Vous nous confirmiez avant cet entretien qu’à la lecture du dossier, la procédure a été relancée par le courrier de l’avocat d’Edouard Fritch demandant ce qui justifiait une différence de traitement entre Radio Maohi et Radio Tefana ?
« Elle n’a pas été relancée. Elle a été lancée. C’est une grande première pour moi de constater que le ministère public peut voir son action mise en mouvement par un avocat. Il y a lieu de trouver cela tout à fait singulier et je laisse l’appréciation de cet état de faits à chacun. »
 
Vous dites également avoir eu des difficultés à vous procurer le dossier pénal ?
« Il y a là un sujet fondamental qui touche au respect des droits de la défense.

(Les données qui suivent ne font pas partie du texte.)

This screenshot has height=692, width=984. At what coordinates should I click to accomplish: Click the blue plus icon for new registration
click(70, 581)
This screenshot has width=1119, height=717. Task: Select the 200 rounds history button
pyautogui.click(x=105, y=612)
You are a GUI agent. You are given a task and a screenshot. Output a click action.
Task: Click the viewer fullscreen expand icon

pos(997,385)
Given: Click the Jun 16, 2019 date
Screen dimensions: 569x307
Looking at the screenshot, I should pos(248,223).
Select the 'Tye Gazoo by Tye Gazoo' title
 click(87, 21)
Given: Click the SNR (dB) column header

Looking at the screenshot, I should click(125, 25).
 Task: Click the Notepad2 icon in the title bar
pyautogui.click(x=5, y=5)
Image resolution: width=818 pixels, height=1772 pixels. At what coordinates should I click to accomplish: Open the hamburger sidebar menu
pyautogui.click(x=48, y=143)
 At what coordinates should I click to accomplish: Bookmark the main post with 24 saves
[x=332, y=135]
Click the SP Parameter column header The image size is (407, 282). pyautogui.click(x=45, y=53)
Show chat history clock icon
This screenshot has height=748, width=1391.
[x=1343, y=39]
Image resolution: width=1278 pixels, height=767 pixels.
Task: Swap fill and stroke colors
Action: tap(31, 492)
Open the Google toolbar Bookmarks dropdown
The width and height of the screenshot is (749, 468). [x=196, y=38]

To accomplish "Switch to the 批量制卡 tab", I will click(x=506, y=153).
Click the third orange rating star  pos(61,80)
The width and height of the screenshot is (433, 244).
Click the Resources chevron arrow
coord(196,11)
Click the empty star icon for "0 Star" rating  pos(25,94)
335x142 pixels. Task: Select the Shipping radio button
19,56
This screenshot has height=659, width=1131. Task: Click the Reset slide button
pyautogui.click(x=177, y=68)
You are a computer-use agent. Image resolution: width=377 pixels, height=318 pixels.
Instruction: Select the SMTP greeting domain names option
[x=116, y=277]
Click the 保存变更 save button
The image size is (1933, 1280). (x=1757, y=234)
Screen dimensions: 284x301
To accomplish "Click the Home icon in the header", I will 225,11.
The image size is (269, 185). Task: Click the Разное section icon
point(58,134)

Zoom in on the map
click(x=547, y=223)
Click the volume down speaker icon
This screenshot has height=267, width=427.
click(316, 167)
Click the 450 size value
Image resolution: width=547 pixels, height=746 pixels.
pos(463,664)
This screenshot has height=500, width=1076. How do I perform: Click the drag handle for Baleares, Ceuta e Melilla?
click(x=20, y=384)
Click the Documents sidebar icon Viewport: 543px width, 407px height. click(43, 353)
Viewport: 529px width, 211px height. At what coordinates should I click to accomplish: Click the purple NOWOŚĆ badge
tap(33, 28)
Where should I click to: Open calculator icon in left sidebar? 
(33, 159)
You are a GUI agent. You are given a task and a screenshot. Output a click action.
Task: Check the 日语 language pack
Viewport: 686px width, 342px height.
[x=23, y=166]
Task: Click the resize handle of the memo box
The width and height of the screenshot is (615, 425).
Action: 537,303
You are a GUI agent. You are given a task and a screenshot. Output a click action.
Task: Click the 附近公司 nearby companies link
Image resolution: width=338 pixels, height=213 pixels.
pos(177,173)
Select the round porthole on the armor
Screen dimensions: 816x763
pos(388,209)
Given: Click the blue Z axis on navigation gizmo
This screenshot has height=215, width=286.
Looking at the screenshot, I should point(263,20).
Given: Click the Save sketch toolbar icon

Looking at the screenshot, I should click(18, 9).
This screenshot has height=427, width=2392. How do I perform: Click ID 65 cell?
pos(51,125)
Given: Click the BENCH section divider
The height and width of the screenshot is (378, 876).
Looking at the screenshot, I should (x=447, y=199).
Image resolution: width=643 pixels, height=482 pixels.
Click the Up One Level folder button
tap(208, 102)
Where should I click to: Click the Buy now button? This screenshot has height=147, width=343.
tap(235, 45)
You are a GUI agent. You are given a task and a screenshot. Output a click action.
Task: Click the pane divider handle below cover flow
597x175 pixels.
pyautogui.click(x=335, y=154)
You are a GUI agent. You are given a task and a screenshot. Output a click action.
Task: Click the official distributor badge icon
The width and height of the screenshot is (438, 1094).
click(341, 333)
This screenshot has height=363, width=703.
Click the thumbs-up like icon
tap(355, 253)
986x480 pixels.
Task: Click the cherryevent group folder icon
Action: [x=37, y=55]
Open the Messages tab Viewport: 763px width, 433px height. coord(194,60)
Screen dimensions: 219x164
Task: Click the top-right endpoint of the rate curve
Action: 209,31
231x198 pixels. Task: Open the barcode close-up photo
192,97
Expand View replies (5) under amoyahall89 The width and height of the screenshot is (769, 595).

Il existe en droit une notion qui s’appelle le principe du contradictoire, qui met à la charge des autorités de poursuite l’obligation de communiquer le dossier sur lequel elles croient pouvoir fonder leur action. Et là, il aura fallu six à huit démarches de la défense de M. Temaru, par lettre au procureur de la République avec copie au président du tribunal, pour parvenir à obtenir une copie de ce dossier. Il s’agit là d’un droit élémentaire. Dossier qui nous est finalement parvenu à peine deux mois avant l’audience. Ce qui en terme de préparation de la défense, pose question. Mais j’imagine que nous saurons à l’audience pourquoi le parquet a mis autant de temps à nous communiquer le dossier, qu’il ne nous a pas été permis de consulter non plus. »
 
Dans ces conditions serez-vous tout de même prêts pour l’audience du 18 juin ?
« Aucune infraction pénale n’ayant été commise, nous serons prêts à faire valoir les droits de M. Oscar Temaru. »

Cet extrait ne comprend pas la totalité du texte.